*Exercices à résoudre:*
- 1) Relevez chaque indication de date comportant une année dans le texte ci-dessous sur Friedman et l'euro, dans l'ordre où elles apparaissent.
- 2) D'après le texte ci-dessous sur Friedman et l'euro, indiquez si chaque affirmation est exacte (oui ou non) et citez les mots qui le prouvent :
(a) En 1998, Friedman ne voyait pas la zone euro durer plus de dix ans.
(b) Selon Friedman, aucune union monétaire n'a jamais reposé sur l'or ou l'argent.
(c) Au moment de l'interview à Radio Australia, la création de l'euro suscitait l'enthousiasme des milieux d'affaires et financiers.
───── Texte fourni
Pour beaucoup de personnes, comme pour Michel Rocard, les choses sont entendues : la crise que connaît aujourd’hui l’eurozone est une crise monétaire, Milton Friedman était le chef de fil du courant économique monétariste, par conséquent l’échec de l’euro est la conséquence de l’adoption des thèses « néolibérales » promues par Friedman et ses sbires. Estimant que « les idées peuvent tuer », Michel Rocard avait d’ailleurs ajouté : « La plupart des gouvernements ont adopté cette doctrine, mais ça ne marche pas. Nous sommes obligés d’en sortir. » En 2005, lors du référendum français sur le traité établissant une Constitution pour l’Europe, on se souvient également que bon nombre de « nonistes » étaient convaincus de s’opposer à la construction d’une Europe souhaitée par les monétaristes. On peut même trouver certains libéraux de l’école autrichienne d’économie convaincus que Milton Friedman, s’il était encore parmi nous, aurait préconisé, avec les keynésiens, les programmes de « planches à billet » des banques centrales pour contrer les difficultés rencontrées par les États-membres de l’eurozone.

Ces points de vues sont particulièrement étonnants quand on sait que non seulement Milton Friedman voyait la construction d’une zone euro d’un mauvais œil, mais qu’il avait également prédit la plupart des déboires qu’elle connaît aujourd’hui. Pour s’en convaincre, il suffit de revenir à ses déclarations.

Milton Friedman n’a jamais jugé nécessaire de cacher ses sentiments à l’égard de la création de la monnaie unique, qu’il n’appréciait guère. Il avait estimé qu’il était peu probable qu’elle puisse survivre à une sérieuse épreuve économique. En 1998, juste une année avant le lancement officiel de l’euro, Friedman déclarait qu’il ne voyait pas la zone euro durer plus de dix ans. De même, en décembre 2005, quelques mois avant son décès à l’âge de 94 ans, il demeurait encore très pessimiste :

L’euro va être une grande source de problèmes, non pas une source d’aide. L’euro n’a pas de précédent. Autant que je sache, il n’y a jamais eu d’union monétaire, lançant une monnaie fiduciaire, composée d’États indépendants. Il y a eu des unions basées sur l’or ou l’argent, mais pas sur de la monnaie fiduciaire – monnaie vouée à faire de l’inflation – lancée par des entités politiquement indépendantes. (interview au New Perspectives Quarterly Magazine, 2005).

Voici ce que déclarait Friedman le 17 juillet 1998 dans une interview à Radio Australia, au moment où, rappelons-le, la création de l’euro suscitait beaucoup d’enthousiasmes dans les milieux d’affaires et financiers :

Radio Australia : […] Pourrais-je juste prendre la liberté de vous demander ce que vous pensez des tentatives en Europe de créer une zone de monnaie commune ? Est-ce que vous êtes optimiste sur leur succès ?
──────────
───── Extrait de données
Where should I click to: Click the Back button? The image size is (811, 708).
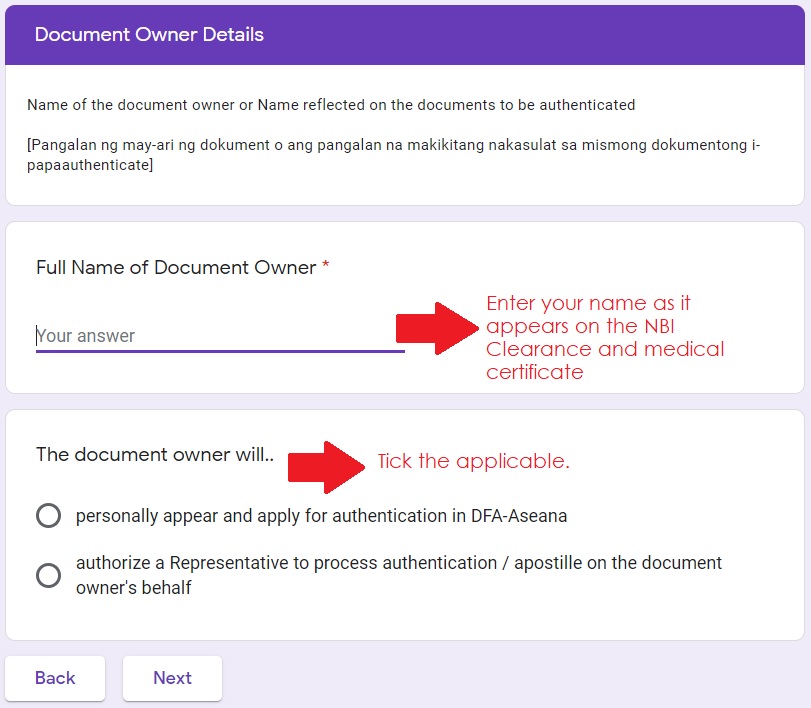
──────────
*Solutions des exercices:*
- 1)
1. « En 2005 » (référendum sur le traité constitutionnel européen)
2. « En 1998 » (déclaration de Friedman sur la durée de la zone euro)
3. « en décembre 2005 » (Friedman encore très pessimiste)
4. « 2005 » (interview au New Perspectives Quarterly Magazine)
5. « le 17 juillet 1998 » (interview à Radio Australia)

- 2)
(a) Oui : « En 1998, juste une année avant le lancement officiel de l’euro, Friedman déclarait qu’il ne voyait pas la zone euro durer plus de dix ans. »
(b) Non : « Il y a eu des unions basées sur l’or ou l’argent »
(c) Oui : « la création de l’euro suscitait beaucoup d’enthousiasmes dans les milieux d’affaires et financiers »